Finally, after nearly a year of relentless campaign promises and bickering about everything except the real challenges facing our nation, this campaign is over. I wish I could bring myself to believe those newly elected will lead our nation (and our states) through the perilous issues we face, but experience has made me skeptical. Rather than solutions, I expect finger-pointing. Instead of partnership, I expect partisanship. At least there's light at the end of the tunnel: the 2012 presidential campaign is sure to start in a few weeks.

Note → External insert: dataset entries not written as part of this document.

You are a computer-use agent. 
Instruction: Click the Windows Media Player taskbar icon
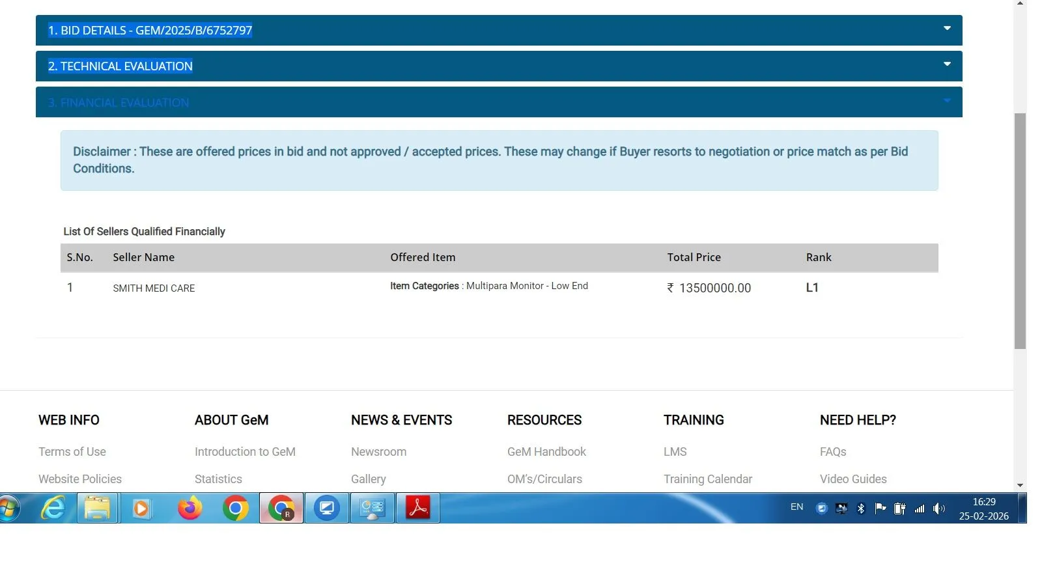coord(141,508)
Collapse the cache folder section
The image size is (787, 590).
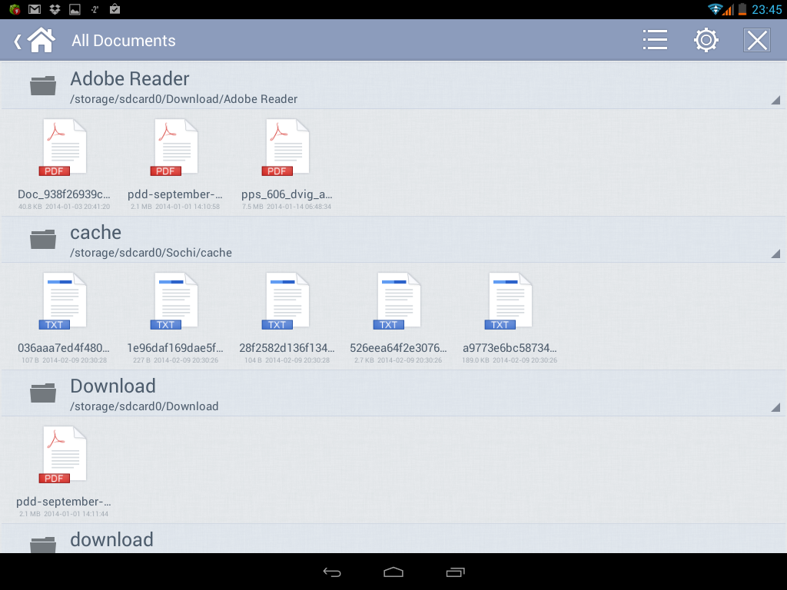pyautogui.click(x=775, y=254)
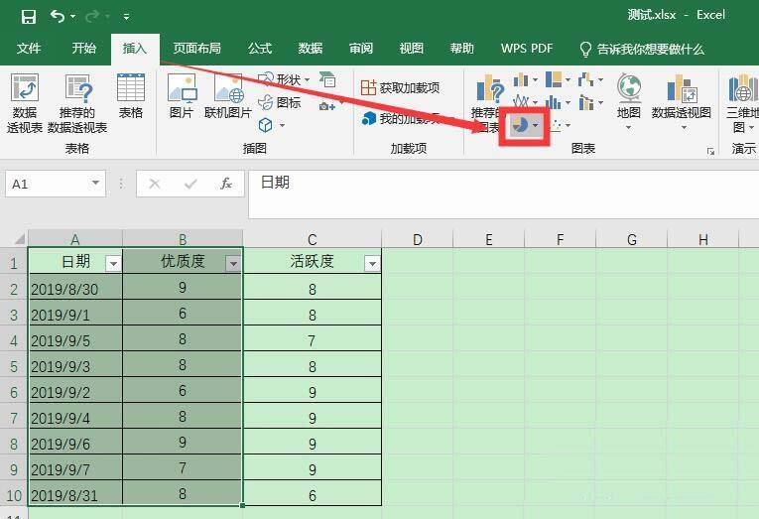Click the Undo arrow icon
The width and height of the screenshot is (759, 519).
(x=58, y=16)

According to legend, the Emperor Nero fiddled while Rome burned. True or not, that legend is intended to make us despise Nero for ignoring the crisis surrounding him. Our nation faces its own crises, and many would argue our leaders too often behave as Nero did—focusing their attention and energy on petty arguments and political advantage rather than putting out our nation's fires.
Is this what our founding fathers intended? That we would spend more energy campaigning and posturing than actually governing to achieve the ideals for which America was founded? I think not.
We can do better, but only if we the people take matters into our own hands. The Tea Party movement, for all its shortcomings, deserves credit for recognizing that our government belongs to us and we must reclaim it. I differ with the Tea Party's approach, because I don't believe our nation can solve its most critical challenges unless we transcend the strident partisanship that has defined the Tea Party to date. But I"m not sure the majority of Americans believe as I do; polarized opinions seem to be the lifeblood of our media-driven public discourse. In the politics and public debate of 2010, a person who utters the words, "You make a good point," or "I agree with you about that" is immediately dismissed as unworthy of respect. Compromisers are wimps, unfit to lead.
Trouble is, our nation is designed to be governed through compromise. Perhaps that's why we see so little progress. Our founders intentionally required us to find common ground before taking action. They had lived under the tyrannical rule of kings, and when they organized their new government they agreed to this principle: No compromise, no action. In the words of Thomas Jefferson, "Delay is preferable to error."
Somewhere along the way, America has forgotten how to govern itself. We have a Constitution, and we have the right (and responsibility) to update it periodically. And as long as we retain the present form of government, we must sharpen our ability to debate ideas and then compromise for the greater good.